BISHA, ARABIE SAOUDITE :Sitôt descendue du buggy, la combinaison encore enfarinée de sable, la jeune Saoudienne Merryhan Albaz se remet du rouge à lèvres : sur le bivouac du Dakar-2025, la nouvelle génération de pilotes saoudiens se prépare.
En parallèle de sa compétition officielle, pour la sixième année consécutive dans le désert d'Arabie saoudite, le célèbre rallye-raid organise pour la première fois un programme de formation de dix jeunes pilotes saoudiens, appelé « Saudi Next Gen ».
Cette opération de relations publiques symbolique illustre l'investissement massif du royaume dans le sport ces dernières années, qui s'est spectaculairement libéralisé dans certains domaines sociétaux sous la houlette du nouveau prince héritier Mohammed ben Salmane, âgé de 39 ans.
« 63 % de la population saoudienne a moins de 30 ans et le prince héritier veut avoir le soutien de la jeunesse. Le sport est très populaire chez les jeunes », explique à l'AFP Danyel Reiche, professeur à l'université de Georgetown au Qatar.
Sur le campement de départ du Dakar, cinq équipages bénéficient d'une semaine de coaching : un pilote et un copilote par équipe. Les huit hommes et deux femmes sélectionnés par la fédération automobile saoudienne peuvent remporter une place pour le Dakar 2026.
« On m'avait toujours dit que je ne pouvais pas participer au rallye Dakar. Que c'est dangereux, et que c'est encore plus difficile pour nous les femmes », raconte à l'AFP Merryhan Albaz, une influenceuse de 32 ans passionnée de mécanique.
« Ici, le week-end, c'est prendre le 4x4, conduire dans le désert. »
Désert, environs de Bisha (sud-ouest), huit heures du matin.
Au milieu des cailloux et des buissons épineux, Edo Mossi met ses élèves en ordre de marche pour les faire tourner sur une boucle de 26 km de long. Les cinq SSV (un véhicule à mi-chemin entre le quad et la voiture) démarrent en pétaradant, à trois minutes d'intervalle.
Les intéressés l'ignorent, mais ce jour-là, leur entraîneur se préoccupe peu de leur conduite.
Derrière ses lunettes fumées, l'Italien de 44 ans observe leur attitude générale, leur préparation du véhicule, leur anticipation des problèmes potentiels et leur communication avec le mécanicien responsable.

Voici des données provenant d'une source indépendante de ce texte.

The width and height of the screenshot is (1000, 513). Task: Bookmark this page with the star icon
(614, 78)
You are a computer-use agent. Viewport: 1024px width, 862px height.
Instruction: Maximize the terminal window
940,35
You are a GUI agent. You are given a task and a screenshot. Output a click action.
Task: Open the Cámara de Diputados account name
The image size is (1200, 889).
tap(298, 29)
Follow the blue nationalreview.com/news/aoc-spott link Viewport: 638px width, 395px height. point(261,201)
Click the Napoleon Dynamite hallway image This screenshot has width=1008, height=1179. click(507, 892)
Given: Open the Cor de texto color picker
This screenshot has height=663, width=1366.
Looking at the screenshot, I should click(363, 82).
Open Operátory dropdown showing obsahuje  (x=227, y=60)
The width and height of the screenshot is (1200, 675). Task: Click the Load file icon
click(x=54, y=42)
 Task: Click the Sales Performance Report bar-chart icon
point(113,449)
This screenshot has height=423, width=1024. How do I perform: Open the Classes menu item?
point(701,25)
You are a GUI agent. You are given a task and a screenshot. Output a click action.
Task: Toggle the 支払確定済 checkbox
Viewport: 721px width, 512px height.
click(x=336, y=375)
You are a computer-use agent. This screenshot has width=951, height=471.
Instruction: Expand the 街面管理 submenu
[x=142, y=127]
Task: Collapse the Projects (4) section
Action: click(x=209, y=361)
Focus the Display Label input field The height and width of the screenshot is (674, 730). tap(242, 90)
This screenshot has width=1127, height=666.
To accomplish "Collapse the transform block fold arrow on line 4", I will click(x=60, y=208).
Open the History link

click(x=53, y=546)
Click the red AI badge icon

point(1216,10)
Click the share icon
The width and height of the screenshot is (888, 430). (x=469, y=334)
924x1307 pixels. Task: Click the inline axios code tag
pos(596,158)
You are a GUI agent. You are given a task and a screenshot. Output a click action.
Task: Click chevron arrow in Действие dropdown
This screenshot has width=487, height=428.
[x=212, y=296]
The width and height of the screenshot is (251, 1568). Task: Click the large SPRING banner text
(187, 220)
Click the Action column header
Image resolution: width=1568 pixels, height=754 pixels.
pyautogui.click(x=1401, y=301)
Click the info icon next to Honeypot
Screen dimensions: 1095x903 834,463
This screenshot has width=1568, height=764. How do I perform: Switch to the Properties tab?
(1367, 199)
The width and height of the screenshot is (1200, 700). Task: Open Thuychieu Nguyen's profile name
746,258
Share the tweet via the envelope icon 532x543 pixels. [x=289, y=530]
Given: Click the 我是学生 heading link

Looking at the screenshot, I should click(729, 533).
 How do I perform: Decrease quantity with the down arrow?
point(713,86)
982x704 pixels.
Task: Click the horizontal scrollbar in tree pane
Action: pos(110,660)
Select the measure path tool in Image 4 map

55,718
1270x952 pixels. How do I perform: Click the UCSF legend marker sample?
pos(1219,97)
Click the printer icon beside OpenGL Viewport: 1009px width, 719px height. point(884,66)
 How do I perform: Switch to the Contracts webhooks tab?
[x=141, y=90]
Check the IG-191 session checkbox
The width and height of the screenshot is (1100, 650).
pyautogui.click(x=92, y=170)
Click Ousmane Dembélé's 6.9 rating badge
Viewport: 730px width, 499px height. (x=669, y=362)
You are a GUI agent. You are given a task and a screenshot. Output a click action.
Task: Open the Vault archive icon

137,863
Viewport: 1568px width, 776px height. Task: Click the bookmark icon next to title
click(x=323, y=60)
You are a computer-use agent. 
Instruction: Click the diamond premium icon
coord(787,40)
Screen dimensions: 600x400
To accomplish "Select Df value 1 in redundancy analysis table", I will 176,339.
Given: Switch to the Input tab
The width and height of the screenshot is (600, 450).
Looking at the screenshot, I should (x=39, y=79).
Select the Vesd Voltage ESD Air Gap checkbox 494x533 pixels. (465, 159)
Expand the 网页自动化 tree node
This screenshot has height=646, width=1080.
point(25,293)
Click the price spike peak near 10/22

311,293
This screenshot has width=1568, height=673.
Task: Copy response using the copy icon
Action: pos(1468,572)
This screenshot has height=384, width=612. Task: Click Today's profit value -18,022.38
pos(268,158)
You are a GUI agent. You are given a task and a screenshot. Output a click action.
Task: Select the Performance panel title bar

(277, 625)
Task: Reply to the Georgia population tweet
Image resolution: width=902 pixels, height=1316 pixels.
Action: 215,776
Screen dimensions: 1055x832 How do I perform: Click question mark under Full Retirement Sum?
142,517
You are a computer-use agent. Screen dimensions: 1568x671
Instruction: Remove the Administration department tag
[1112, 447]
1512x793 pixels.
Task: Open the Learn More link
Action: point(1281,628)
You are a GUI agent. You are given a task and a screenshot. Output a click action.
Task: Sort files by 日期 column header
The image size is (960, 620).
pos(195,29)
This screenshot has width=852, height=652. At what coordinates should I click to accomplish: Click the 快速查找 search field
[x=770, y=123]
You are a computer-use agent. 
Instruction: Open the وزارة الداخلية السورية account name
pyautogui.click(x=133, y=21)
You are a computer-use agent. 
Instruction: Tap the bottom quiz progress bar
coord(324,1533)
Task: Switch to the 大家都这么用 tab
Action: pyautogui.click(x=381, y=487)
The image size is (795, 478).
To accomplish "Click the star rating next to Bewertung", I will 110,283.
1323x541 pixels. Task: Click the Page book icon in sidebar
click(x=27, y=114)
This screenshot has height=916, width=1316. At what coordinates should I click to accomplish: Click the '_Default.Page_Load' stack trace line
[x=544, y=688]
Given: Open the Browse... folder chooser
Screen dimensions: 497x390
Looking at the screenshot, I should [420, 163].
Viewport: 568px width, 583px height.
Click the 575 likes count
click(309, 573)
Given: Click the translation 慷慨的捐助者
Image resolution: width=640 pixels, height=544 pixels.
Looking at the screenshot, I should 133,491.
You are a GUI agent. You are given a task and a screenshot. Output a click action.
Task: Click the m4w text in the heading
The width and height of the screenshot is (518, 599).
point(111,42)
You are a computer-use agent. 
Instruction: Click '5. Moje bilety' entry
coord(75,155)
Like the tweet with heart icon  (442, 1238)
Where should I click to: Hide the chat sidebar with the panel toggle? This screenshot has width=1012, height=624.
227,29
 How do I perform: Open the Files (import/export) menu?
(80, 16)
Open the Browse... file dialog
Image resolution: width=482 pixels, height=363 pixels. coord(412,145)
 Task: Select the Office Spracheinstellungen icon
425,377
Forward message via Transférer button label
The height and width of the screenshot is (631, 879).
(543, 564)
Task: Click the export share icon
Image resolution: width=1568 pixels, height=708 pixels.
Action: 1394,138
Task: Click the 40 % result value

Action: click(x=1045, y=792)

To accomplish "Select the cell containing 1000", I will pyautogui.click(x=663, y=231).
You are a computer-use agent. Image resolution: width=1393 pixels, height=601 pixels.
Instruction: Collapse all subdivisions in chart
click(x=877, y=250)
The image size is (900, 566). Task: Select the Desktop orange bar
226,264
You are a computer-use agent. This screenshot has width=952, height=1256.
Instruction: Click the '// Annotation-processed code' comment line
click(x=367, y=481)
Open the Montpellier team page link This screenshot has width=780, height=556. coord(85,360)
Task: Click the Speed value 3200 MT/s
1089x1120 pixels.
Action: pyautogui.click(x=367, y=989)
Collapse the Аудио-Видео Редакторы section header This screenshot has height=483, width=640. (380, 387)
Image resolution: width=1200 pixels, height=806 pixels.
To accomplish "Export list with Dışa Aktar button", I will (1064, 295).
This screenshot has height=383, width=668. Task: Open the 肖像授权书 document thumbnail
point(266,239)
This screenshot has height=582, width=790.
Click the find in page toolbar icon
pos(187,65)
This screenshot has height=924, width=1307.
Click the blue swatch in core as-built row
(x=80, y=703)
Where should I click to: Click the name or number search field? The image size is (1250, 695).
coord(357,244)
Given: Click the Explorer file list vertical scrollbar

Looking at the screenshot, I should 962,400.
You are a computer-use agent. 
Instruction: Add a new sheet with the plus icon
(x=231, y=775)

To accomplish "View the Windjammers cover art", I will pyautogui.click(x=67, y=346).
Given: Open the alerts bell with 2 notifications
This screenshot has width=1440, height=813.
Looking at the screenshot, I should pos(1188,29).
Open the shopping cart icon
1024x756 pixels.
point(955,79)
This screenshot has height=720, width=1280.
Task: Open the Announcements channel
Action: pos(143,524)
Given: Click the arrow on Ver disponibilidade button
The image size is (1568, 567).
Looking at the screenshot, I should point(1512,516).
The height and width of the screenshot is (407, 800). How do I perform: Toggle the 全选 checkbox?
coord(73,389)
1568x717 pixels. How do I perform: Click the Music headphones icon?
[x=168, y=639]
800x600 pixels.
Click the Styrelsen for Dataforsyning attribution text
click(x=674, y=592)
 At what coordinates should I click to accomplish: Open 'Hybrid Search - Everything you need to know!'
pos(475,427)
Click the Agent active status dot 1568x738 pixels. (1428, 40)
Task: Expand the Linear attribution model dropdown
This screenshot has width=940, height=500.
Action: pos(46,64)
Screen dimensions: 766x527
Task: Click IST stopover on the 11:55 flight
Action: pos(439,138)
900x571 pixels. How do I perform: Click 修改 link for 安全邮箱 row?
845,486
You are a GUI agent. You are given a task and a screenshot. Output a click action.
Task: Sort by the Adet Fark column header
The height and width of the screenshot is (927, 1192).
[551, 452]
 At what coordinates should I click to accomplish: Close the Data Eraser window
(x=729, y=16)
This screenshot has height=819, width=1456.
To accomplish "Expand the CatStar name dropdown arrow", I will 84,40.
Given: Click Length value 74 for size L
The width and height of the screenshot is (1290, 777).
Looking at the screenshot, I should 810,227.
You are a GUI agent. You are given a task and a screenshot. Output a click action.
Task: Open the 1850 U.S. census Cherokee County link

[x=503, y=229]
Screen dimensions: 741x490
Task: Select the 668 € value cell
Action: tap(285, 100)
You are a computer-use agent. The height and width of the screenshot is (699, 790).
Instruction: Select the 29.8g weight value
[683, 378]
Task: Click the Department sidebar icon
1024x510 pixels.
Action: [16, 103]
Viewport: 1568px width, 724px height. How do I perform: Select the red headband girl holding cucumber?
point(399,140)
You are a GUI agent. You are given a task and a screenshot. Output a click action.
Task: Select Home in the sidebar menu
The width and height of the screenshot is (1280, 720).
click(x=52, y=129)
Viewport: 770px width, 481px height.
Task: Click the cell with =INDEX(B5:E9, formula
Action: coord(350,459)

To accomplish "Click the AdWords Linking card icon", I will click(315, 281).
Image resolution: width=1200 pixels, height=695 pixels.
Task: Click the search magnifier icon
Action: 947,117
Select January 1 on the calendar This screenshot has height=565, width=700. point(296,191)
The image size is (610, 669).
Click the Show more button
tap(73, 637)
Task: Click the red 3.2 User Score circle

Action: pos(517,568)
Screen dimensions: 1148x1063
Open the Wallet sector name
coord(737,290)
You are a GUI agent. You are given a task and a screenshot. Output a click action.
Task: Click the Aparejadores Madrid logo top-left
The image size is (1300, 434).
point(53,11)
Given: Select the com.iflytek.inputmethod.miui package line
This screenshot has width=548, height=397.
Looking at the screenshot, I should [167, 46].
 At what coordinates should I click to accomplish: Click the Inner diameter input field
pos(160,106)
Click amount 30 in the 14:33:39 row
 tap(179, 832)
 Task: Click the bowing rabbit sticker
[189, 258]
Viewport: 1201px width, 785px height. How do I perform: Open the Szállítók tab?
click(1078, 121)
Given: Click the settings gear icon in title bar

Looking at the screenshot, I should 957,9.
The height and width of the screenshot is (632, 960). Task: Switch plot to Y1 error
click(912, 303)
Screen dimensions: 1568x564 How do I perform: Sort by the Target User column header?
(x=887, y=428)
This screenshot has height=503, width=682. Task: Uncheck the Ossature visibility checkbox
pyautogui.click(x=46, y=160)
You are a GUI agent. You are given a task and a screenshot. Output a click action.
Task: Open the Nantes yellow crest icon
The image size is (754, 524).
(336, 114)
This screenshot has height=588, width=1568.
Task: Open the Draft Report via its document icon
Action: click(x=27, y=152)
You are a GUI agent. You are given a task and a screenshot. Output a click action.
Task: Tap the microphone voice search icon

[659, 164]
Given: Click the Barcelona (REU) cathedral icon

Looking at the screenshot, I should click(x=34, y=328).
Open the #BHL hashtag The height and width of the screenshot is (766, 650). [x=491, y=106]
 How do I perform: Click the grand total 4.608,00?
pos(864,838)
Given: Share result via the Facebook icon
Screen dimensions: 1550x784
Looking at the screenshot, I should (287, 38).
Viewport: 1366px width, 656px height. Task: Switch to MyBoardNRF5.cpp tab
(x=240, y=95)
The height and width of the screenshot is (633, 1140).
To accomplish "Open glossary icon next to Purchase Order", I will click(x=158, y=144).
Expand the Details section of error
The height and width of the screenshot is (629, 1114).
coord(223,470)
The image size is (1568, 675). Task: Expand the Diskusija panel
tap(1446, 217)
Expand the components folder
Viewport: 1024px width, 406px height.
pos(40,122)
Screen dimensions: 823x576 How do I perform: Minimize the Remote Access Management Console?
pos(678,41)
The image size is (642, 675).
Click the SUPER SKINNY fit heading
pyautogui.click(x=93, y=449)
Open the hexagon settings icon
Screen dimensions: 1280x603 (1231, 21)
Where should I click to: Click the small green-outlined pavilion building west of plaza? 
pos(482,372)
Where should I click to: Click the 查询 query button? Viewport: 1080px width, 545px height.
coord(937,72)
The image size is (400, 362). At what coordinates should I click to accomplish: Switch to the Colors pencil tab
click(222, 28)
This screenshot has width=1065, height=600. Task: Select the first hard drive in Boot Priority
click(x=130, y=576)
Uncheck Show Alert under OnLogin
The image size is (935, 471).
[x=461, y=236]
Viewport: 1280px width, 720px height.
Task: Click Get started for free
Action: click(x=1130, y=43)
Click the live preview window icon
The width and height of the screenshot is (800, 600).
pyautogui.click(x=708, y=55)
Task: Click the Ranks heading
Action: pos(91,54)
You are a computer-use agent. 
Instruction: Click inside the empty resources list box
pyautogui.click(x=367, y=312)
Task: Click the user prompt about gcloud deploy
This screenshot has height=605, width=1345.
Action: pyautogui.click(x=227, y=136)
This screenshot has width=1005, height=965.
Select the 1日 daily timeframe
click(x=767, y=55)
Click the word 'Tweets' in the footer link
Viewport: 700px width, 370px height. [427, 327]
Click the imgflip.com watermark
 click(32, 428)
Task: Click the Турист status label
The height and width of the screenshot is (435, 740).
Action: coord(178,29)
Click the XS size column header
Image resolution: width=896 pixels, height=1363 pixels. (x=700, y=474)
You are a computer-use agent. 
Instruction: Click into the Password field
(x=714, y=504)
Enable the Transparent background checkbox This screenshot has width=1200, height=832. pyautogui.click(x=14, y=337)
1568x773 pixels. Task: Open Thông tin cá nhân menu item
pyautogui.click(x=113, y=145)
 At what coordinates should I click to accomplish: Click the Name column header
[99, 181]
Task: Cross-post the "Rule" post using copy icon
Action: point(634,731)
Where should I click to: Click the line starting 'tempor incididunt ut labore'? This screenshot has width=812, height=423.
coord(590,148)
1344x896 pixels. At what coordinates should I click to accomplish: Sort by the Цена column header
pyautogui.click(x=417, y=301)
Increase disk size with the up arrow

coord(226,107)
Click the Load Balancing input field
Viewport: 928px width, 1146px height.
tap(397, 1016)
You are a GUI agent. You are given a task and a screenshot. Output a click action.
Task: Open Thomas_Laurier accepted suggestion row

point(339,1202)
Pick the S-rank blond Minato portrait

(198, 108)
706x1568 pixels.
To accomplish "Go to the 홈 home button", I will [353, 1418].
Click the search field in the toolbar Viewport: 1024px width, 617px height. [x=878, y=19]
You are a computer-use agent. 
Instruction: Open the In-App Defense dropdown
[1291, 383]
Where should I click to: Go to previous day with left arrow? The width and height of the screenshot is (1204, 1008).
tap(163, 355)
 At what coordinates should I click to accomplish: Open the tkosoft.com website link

Qui a la rigueur de fer nécessaire pour intégrer l'élite mondiale du rallye-raid ?
« Ici, le week-end, c'est prendre le 4x4, conduire dans le désert et y faire un pique-nique ; c'est leur habitat naturel. Donc, voir des locaux qui font de la compétition à haut niveau, c'est une belle histoire », se félicite Edo Mossi.
Comme toutes les femmes saoudiennes, Merryhan Albaz n'a obtenu le droit de passer le permis de conduire qu'en 2018. Lorsqu'un premier rallye exclusivement féminin s'est tenu dans son pays en 2020, la jeune femme de Jeddah s'est précipitée pour y participer.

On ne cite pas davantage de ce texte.